### Record excerpts
== Segment start ==

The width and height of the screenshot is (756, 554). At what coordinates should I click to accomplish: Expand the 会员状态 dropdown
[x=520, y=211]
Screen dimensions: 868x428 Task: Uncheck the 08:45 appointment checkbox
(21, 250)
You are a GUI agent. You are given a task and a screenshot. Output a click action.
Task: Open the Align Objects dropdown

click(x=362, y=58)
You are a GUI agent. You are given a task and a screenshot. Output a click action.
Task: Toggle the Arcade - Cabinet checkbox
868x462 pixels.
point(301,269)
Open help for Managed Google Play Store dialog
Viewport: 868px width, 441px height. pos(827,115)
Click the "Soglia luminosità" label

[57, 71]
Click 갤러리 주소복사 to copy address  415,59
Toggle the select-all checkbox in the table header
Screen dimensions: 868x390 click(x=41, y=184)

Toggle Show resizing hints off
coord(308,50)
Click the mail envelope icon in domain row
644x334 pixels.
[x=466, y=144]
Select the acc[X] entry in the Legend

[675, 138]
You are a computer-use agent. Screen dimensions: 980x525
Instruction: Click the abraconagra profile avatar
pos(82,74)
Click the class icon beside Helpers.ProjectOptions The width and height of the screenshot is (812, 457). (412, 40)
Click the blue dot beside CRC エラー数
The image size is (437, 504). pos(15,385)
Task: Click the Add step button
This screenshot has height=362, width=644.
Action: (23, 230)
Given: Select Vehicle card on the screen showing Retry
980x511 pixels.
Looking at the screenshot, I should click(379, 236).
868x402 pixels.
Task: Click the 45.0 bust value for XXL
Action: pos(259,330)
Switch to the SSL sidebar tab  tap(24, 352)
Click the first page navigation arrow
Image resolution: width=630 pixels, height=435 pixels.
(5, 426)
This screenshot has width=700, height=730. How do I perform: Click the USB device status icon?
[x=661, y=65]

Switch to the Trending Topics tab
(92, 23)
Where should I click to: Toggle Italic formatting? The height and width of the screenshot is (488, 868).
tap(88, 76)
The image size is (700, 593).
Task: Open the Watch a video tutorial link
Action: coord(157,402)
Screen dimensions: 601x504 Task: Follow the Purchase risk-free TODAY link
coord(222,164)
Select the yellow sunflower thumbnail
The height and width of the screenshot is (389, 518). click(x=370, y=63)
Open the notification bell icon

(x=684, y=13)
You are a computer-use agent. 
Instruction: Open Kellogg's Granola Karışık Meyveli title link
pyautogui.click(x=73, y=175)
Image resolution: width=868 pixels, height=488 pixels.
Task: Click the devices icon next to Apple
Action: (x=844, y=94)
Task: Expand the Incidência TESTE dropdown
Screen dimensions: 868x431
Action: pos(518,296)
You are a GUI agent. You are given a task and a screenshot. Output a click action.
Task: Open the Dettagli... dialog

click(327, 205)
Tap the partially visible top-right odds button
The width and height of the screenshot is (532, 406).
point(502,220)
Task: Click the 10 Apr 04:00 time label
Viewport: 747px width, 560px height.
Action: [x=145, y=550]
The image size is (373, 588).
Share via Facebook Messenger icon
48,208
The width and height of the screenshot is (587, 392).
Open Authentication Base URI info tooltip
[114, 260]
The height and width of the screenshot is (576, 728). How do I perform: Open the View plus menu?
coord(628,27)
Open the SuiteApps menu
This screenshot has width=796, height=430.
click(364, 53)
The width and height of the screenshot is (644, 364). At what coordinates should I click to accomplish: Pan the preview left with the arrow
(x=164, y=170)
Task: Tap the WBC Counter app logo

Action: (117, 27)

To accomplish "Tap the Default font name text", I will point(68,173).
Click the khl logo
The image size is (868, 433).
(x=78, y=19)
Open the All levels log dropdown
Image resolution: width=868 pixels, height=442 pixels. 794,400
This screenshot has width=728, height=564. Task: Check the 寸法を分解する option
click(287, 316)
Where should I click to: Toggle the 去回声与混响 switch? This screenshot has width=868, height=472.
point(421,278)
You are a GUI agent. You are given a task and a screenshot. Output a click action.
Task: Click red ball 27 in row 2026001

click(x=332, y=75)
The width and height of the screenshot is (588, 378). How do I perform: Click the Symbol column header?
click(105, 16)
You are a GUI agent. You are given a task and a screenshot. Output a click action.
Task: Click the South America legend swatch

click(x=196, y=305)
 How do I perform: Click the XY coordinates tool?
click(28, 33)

== Segment end ==

### Task prompt
Reply with the complete records, restated exactly.

### Response
The width and height of the screenshot is (756, 554). At what coordinates should I click to accomplish: Expand the 会员状态 dropdown
[x=520, y=211]
Screen dimensions: 868x428 Task: Uncheck the 08:45 appointment checkbox
(21, 250)
You are a GUI agent. You are given a task and a screenshot. Output a click action.
Task: Open the Align Objects dropdown

click(x=362, y=58)
You are a GUI agent. You are given a task and a screenshot. Output a click action.
Task: Toggle the Arcade - Cabinet checkbox
868x462 pixels.
point(301,269)
Open help for Managed Google Play Store dialog
Viewport: 868px width, 441px height. pos(827,115)
Click the "Soglia luminosità" label

[57, 71]
Click 갤러리 주소복사 to copy address  415,59
Toggle the select-all checkbox in the table header
Screen dimensions: 868x390 click(x=41, y=184)

Toggle Show resizing hints off
coord(308,50)
Click the mail envelope icon in domain row
644x334 pixels.
[x=466, y=144]
Select the acc[X] entry in the Legend

[675, 138]
You are a computer-use agent. Screen dimensions: 980x525
Instruction: Click the abraconagra profile avatar
pos(82,74)
Click the class icon beside Helpers.ProjectOptions The width and height of the screenshot is (812, 457). (412, 40)
Click the blue dot beside CRC エラー数
The image size is (437, 504). pos(15,385)
Task: Click the Add step button
This screenshot has height=362, width=644.
Action: (23, 230)
Given: Select Vehicle card on the screen showing Retry
980x511 pixels.
Looking at the screenshot, I should click(379, 236).
868x402 pixels.
Task: Click the 45.0 bust value for XXL
Action: pos(259,330)
Switch to the SSL sidebar tab  tap(24, 352)
Click the first page navigation arrow
Image resolution: width=630 pixels, height=435 pixels.
(5, 426)
This screenshot has width=700, height=730. How do I perform: Click the USB device status icon?
[x=661, y=65]

Switch to the Trending Topics tab
(92, 23)
Where should I click to: Toggle Italic formatting? The height and width of the screenshot is (488, 868).
tap(88, 76)
The image size is (700, 593).
Task: Open the Watch a video tutorial link
Action: coord(157,402)
Screen dimensions: 601x504 Task: Follow the Purchase risk-free TODAY link
coord(222,164)
Select the yellow sunflower thumbnail
The height and width of the screenshot is (389, 518). click(x=370, y=63)
Open the notification bell icon

(x=684, y=13)
You are a computer-use agent. 
Instruction: Open Kellogg's Granola Karışık Meyveli title link
pyautogui.click(x=73, y=175)
Image resolution: width=868 pixels, height=488 pixels.
Task: Click the devices icon next to Apple
Action: (x=844, y=94)
Task: Expand the Incidência TESTE dropdown
Screen dimensions: 868x431
Action: pos(518,296)
You are a GUI agent. You are given a task and a screenshot. Output a click action.
Task: Open the Dettagli... dialog

click(327, 205)
Tap the partially visible top-right odds button
The width and height of the screenshot is (532, 406).
point(502,220)
Task: Click the 10 Apr 04:00 time label
Viewport: 747px width, 560px height.
Action: [x=145, y=550]
The image size is (373, 588).
Share via Facebook Messenger icon
48,208
The width and height of the screenshot is (587, 392).
Open Authentication Base URI info tooltip
[114, 260]
The height and width of the screenshot is (576, 728). How do I perform: Open the View plus menu?
coord(628,27)
Open the SuiteApps menu
This screenshot has width=796, height=430.
click(364, 53)
The width and height of the screenshot is (644, 364). At what coordinates should I click to accomplish: Pan the preview left with the arrow
(x=164, y=170)
Task: Tap the WBC Counter app logo

Action: (117, 27)

To accomplish "Tap the Default font name text", I will point(68,173).
Click the khl logo
The image size is (868, 433).
(x=78, y=19)
Open the All levels log dropdown
Image resolution: width=868 pixels, height=442 pixels. 794,400
This screenshot has width=728, height=564. Task: Check the 寸法を分解する option
click(287, 316)
Where should I click to: Toggle the 去回声与混响 switch? This screenshot has width=868, height=472.
point(421,278)
You are a GUI agent. You are given a task and a screenshot. Output a click action.
Task: Click red ball 27 in row 2026001

click(x=332, y=75)
The width and height of the screenshot is (588, 378). How do I perform: Click the Symbol column header?
click(105, 16)
You are a GUI agent. You are given a task and a screenshot. Output a click action.
Task: Click the South America legend swatch

click(x=196, y=305)
 How do I perform: Click the XY coordinates tool?
click(28, 33)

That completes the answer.